Search term "Follow": copy each line of the records that contains it.

Stored records:

──────

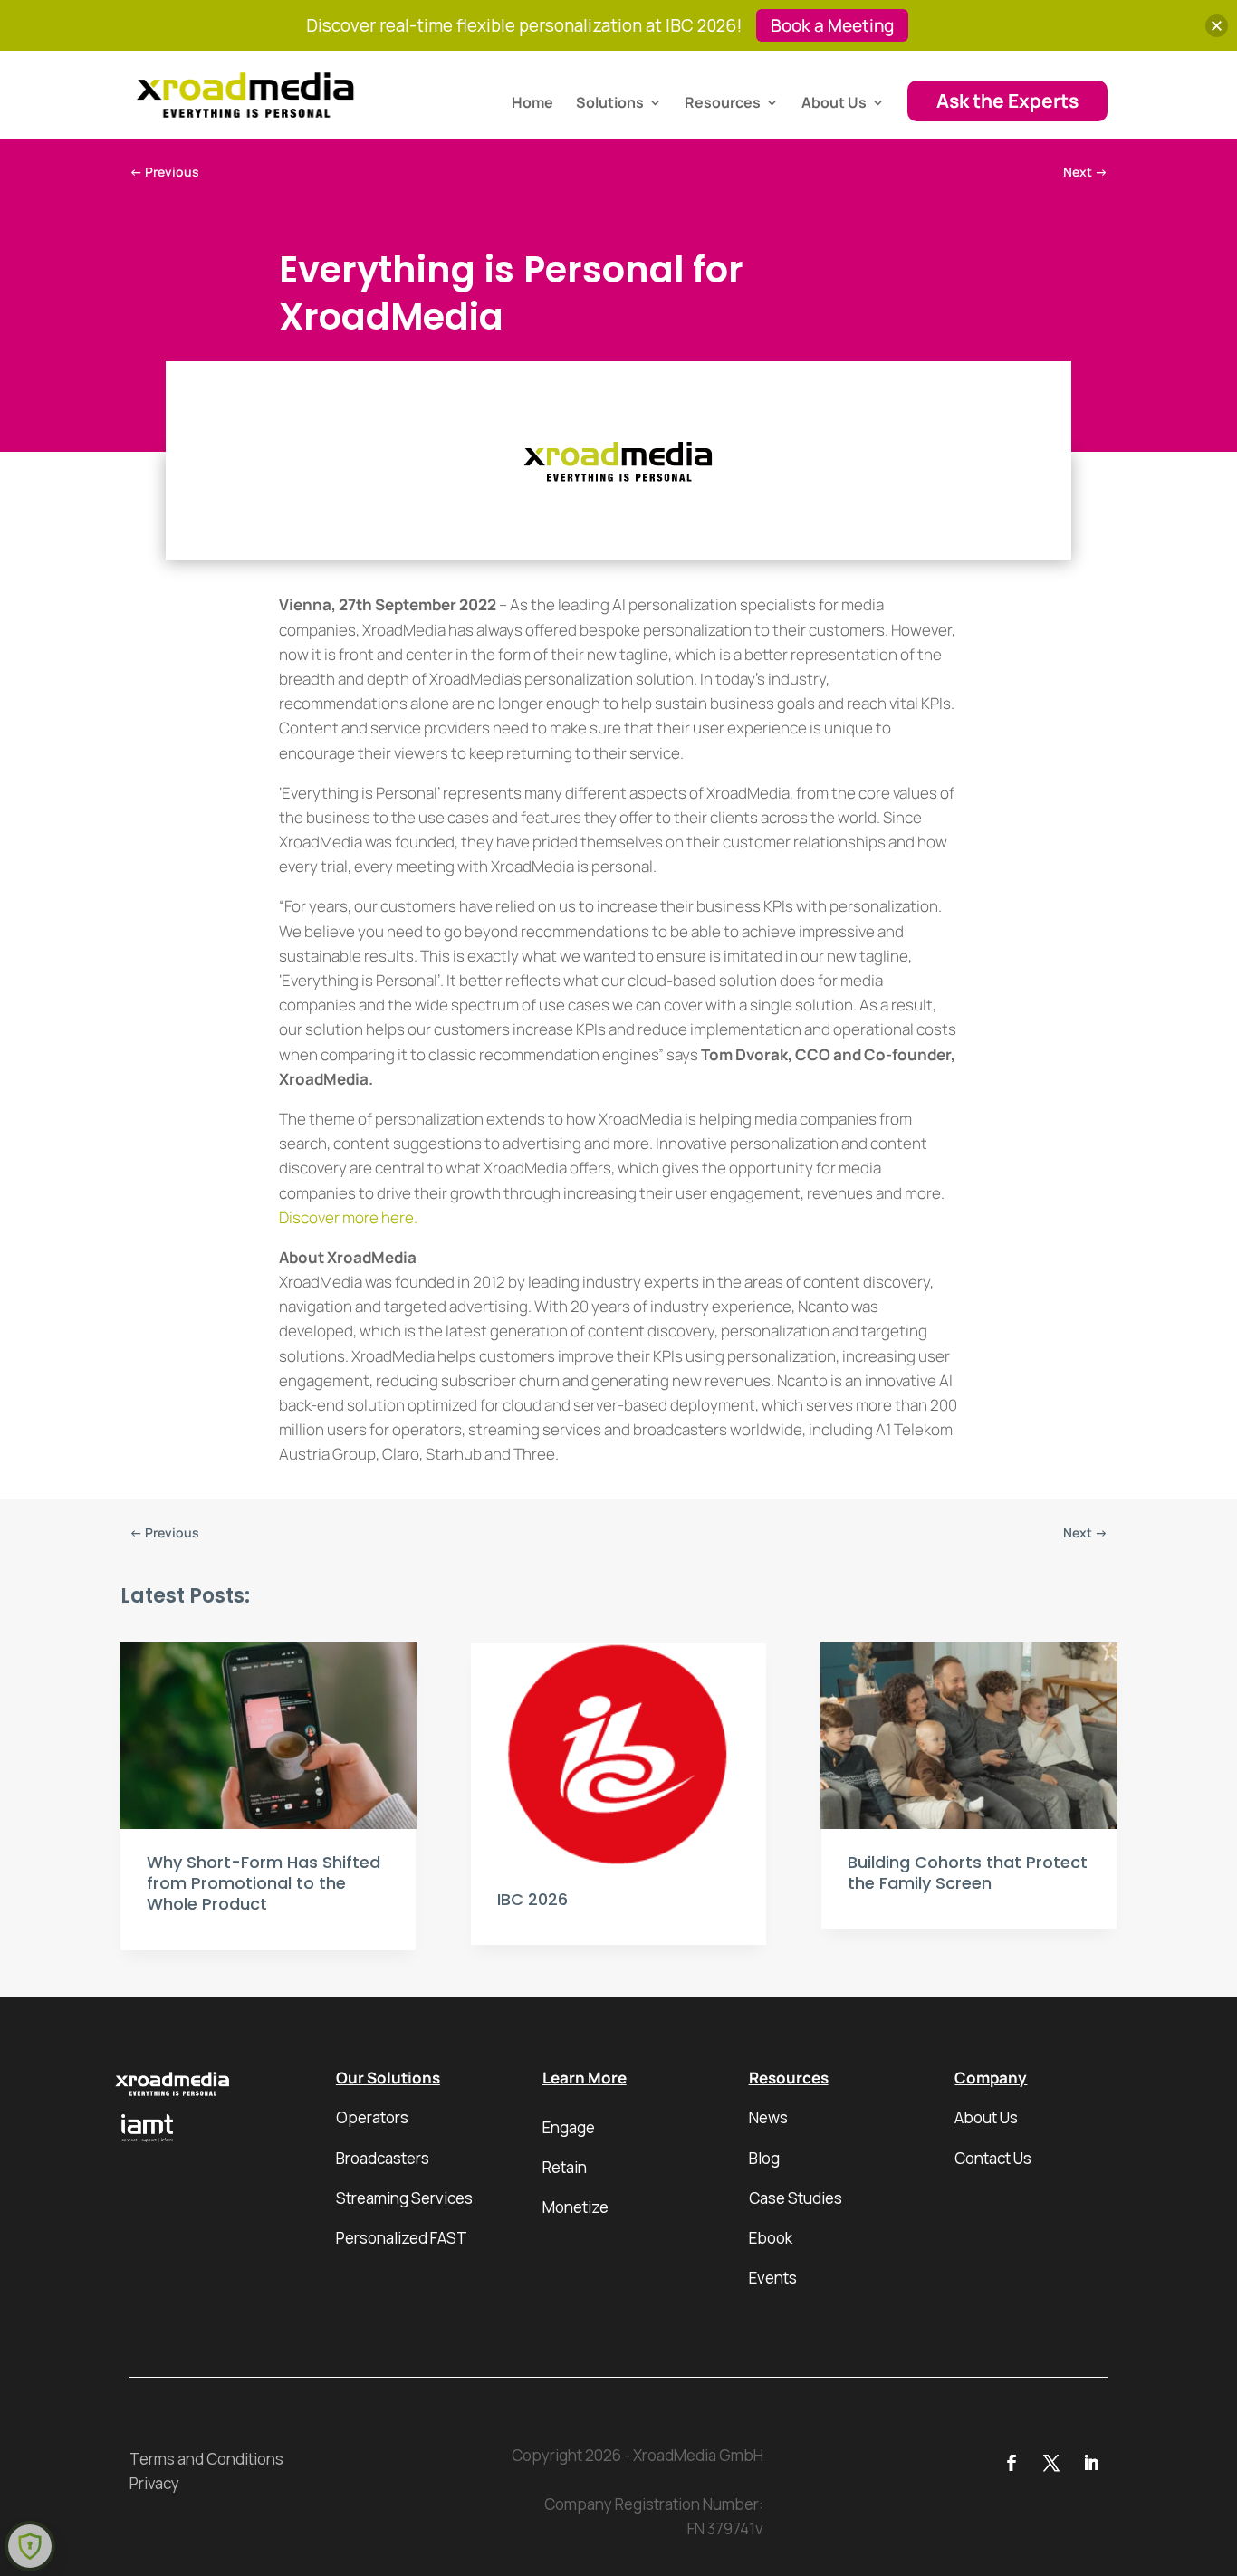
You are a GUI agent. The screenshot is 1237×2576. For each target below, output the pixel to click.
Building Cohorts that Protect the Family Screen (968, 1872)
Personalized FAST (401, 2237)
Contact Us (992, 2158)
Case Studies (795, 2198)
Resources (723, 104)
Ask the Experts (1007, 100)
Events (773, 2277)
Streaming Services (404, 2198)
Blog (764, 2158)
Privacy (154, 2483)
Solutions (610, 104)
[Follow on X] (1051, 2463)
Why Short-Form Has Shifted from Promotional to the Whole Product (263, 1883)
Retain (564, 2167)
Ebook (770, 2237)
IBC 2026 (532, 1899)
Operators (372, 2117)
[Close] (1216, 25)
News (768, 2117)
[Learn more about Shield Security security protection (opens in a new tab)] (29, 2546)
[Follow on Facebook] (1011, 2463)
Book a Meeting (832, 25)
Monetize (575, 2207)
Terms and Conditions (206, 2458)
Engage (568, 2127)
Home (532, 104)
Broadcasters (382, 2158)
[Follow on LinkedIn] (1091, 2463)
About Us (834, 104)
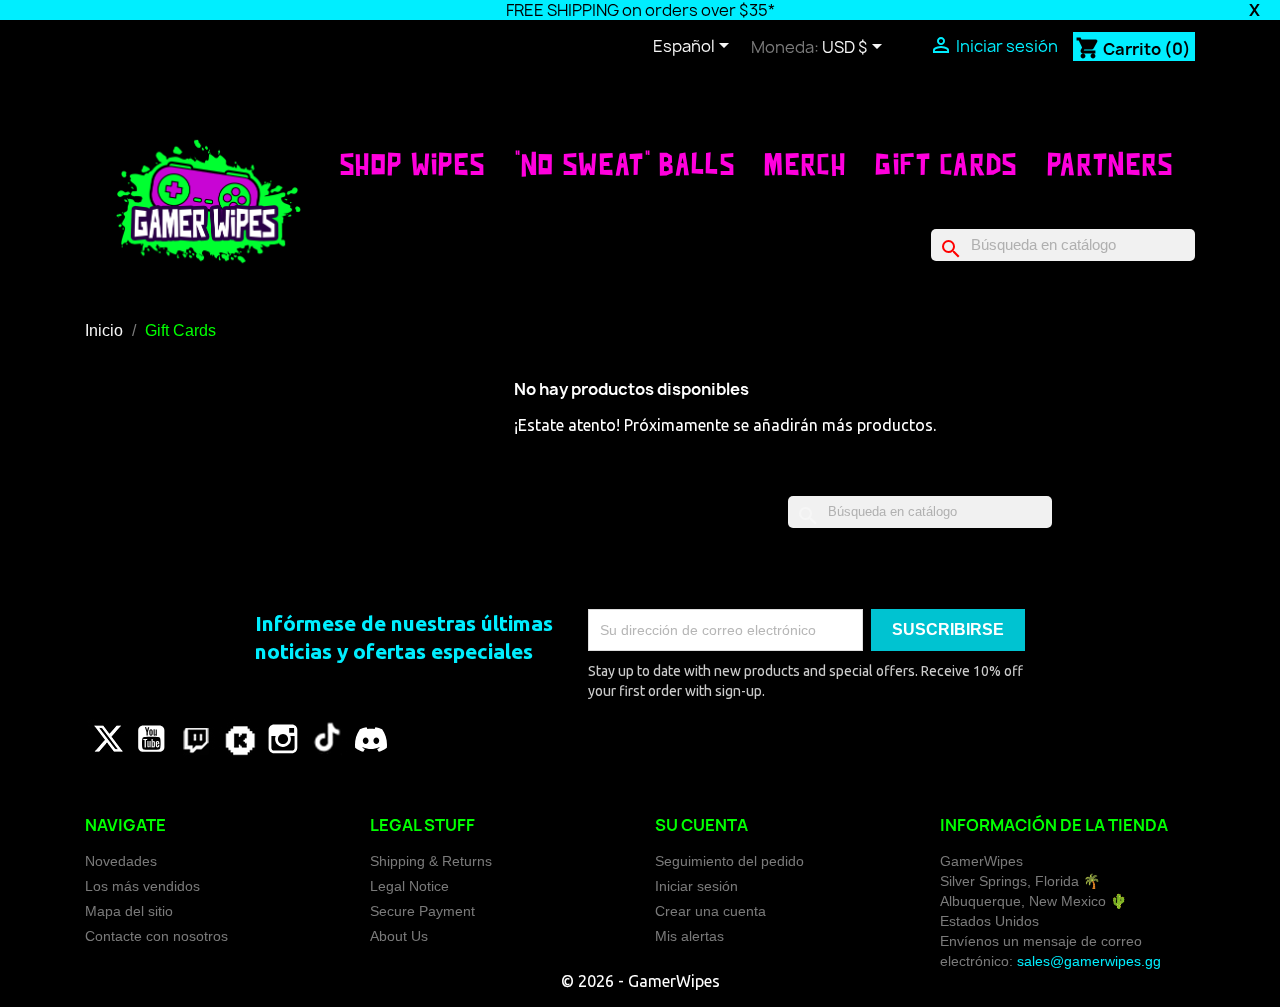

──────

RESULT OF THE EXERCISE:
[Follow on X] (1051, 2463)
[Follow on Facebook] (1011, 2463)
[Follow on LinkedIn] (1091, 2463)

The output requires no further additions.